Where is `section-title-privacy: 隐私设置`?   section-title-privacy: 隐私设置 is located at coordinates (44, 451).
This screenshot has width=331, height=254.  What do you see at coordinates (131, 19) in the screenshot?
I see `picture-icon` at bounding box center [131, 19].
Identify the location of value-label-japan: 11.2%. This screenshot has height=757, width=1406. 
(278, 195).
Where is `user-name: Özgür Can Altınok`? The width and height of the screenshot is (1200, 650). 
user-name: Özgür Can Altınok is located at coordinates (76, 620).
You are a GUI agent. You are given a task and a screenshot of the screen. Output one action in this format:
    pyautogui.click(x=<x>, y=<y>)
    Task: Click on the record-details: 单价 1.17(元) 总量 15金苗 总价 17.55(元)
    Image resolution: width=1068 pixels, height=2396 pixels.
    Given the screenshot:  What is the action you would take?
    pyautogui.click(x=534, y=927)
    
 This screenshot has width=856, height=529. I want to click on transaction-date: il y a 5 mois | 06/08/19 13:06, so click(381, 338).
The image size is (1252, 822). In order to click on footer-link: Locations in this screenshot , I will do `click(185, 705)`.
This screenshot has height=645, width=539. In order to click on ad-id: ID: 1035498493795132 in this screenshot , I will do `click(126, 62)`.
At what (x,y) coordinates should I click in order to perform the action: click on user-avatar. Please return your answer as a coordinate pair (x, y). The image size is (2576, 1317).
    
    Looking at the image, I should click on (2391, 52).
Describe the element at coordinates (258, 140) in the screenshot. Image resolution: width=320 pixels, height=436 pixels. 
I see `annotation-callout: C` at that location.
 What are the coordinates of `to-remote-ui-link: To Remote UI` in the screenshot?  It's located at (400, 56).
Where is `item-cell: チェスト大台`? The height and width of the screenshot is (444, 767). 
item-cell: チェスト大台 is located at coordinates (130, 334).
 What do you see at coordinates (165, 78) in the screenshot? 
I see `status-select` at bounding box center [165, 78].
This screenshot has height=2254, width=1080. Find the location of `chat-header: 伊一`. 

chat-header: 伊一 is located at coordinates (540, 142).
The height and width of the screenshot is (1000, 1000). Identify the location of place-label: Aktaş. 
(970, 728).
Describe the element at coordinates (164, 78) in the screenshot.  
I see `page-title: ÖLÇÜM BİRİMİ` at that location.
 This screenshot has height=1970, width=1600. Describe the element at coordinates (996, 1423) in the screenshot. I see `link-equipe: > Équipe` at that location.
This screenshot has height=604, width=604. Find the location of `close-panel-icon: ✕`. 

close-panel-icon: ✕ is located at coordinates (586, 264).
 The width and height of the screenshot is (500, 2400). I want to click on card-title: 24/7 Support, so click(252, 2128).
---
Exercise brief:
Please copy every one of the items above word for word, without changing anything.

Task response:
Where is `section-title-privacy: 隐私设置`?   section-title-privacy: 隐私设置 is located at coordinates (44, 451).
This screenshot has width=331, height=254.  What do you see at coordinates (131, 19) in the screenshot?
I see `picture-icon` at bounding box center [131, 19].
Identify the location of value-label-japan: 11.2%. This screenshot has height=757, width=1406. 
(278, 195).
Where is `user-name: Özgür Can Altınok`? The width and height of the screenshot is (1200, 650). 
user-name: Özgür Can Altınok is located at coordinates (76, 620).
You are a GUI agent. You are given a task and a screenshot of the screen. Output one action in this format:
    pyautogui.click(x=<x>, y=<y>)
    Task: Click on the record-details: 单价 1.17(元) 总量 15金苗 总价 17.55(元)
    Image resolution: width=1068 pixels, height=2396 pixels.
    Given the screenshot:  What is the action you would take?
    pyautogui.click(x=534, y=927)
    
 This screenshot has width=856, height=529. I want to click on transaction-date: il y a 5 mois | 06/08/19 13:06, so click(381, 338).
The image size is (1252, 822). In order to click on footer-link: Locations in this screenshot , I will do `click(185, 705)`.
This screenshot has height=645, width=539. In order to click on ad-id: ID: 1035498493795132 in this screenshot , I will do `click(126, 62)`.
At what (x,y) coordinates should I click in order to perform the action: click on user-avatar. Please return your answer as a coordinate pair (x, y). The image size is (2576, 1317).
    
    Looking at the image, I should click on (2391, 52).
Describe the element at coordinates (258, 140) in the screenshot. Image resolution: width=320 pixels, height=436 pixels. 
I see `annotation-callout: C` at that location.
 What are the coordinates of `to-remote-ui-link: To Remote UI` in the screenshot?  It's located at (400, 56).
Where is `item-cell: チェスト大台`? The height and width of the screenshot is (444, 767). 
item-cell: チェスト大台 is located at coordinates (130, 334).
 What do you see at coordinates (165, 78) in the screenshot? 
I see `status-select` at bounding box center [165, 78].
This screenshot has height=2254, width=1080. Find the location of `chat-header: 伊一`. 

chat-header: 伊一 is located at coordinates (540, 142).
The height and width of the screenshot is (1000, 1000). Identify the location of place-label: Aktaş. 
(970, 728).
Describe the element at coordinates (164, 78) in the screenshot.  
I see `page-title: ÖLÇÜM BİRİMİ` at that location.
 This screenshot has height=1970, width=1600. Describe the element at coordinates (996, 1423) in the screenshot. I see `link-equipe: > Équipe` at that location.
This screenshot has height=604, width=604. Find the location of `close-panel-icon: ✕`. 

close-panel-icon: ✕ is located at coordinates (586, 264).
 The width and height of the screenshot is (500, 2400). I want to click on card-title: 24/7 Support, so click(252, 2128).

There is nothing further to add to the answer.